Training

Dishing Out A Strong Dose Of Reality

In uncertain times, it's easy for salespeople to play the 'blame game.' As a leader, your duty is to focus people on what they can control, to strip them of excuses they use as a 'loser's limp' to explain away their lack of achievement and to dish out a dose of reality that hits them between the eyes that they are accountable for their lack of success and for their lives, period. Use the following thoughts at your next meeting or during one-on-one coaching sessions to focus your people on results.

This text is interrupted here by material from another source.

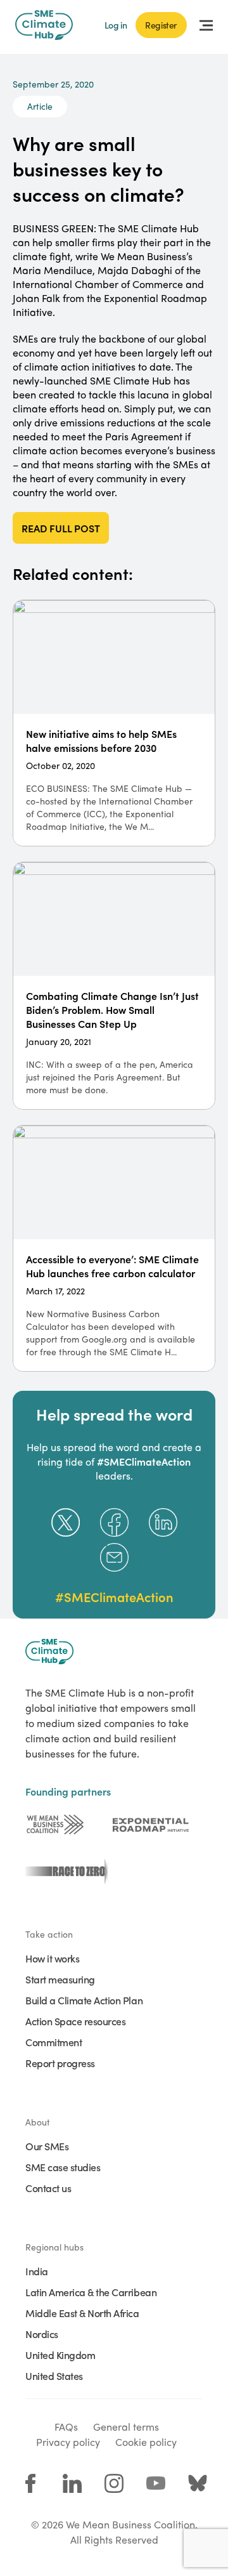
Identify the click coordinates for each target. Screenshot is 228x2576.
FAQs (66, 2426)
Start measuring (60, 1979)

1. When you choose the behavior, you choose the consequences. In other words, what they sow, they reap. And the crop of sales they are reaping today is a reflection of seeds they've sown in past days, weeks and months in the following areas: developing skills, setting and confirming appointments, follow-up with working customers, follow-up with sold customers, asking for referrals every chance they get and prospecting for new customers. You might also point out the seeds they're sowing in those areas today will show up in their harvest in coming weeks and months. It's time they stop blaming bad luck, bad managers, 'flaky' customers and inventory shortages, and create the discipline to do the right thing every day so they earn the right consequences. The secret to success lies in their daily routine; and today is giving them a good readout of how well they did yesterday. Tomorrow will give a good readout of how they do today. They must accept responsibility for how their behavior creates their consequences, or they will misdiagnose and mistreat every problem in their career and life.

2. If what they're doing is not working, they must change it. Hitting two buckets of balls instead of one will not improve your golf game until you fix your swing. Thus, if your people are working long and hard but not getting results, it may be time to change their 'swing'. Remember: if at first you don't succeed, find out why before you try again.

3. People cannot be allowed to pretend they are not failing when they are. Sweeping your people's problems under a rug with hopes they go away or fix themselves is delusion. Pretending there is no problem is easier because people can go on feeling like they're not losers even though they're not getting what they want, but you cannot allow your people to live in this state of denial. Push their problems to center stage and deal with them. You must get your people to deal with what is really happening, not with what they wish were happening.

4. Does the person have a real strategy, or are they just stumbling through life reacting and improvising, hoping it all works out? Goal setting without a strategy is hallucination. Your people need to get real and form a strategy for their personal and work life. Goals with strategies create focus and increase persistence. People who make it big in life end up somewhere on purpose; they don't leave it to chance. These people are the ones with bold goals and real plans to get there. Shake your people into reality and stop letting them bob along, hands in pockets, taking whatever comes their way all the while, whining about what they don't have.

Your people must know in no uncertain terms, where they stand. You owe this to them. Teach them to accept responsibility for their actions, results and their life. Failure is not an accident. Hold them accountable. Get in their face with tough love, and teach that in your workplace, passengers are not permitted, only drivers.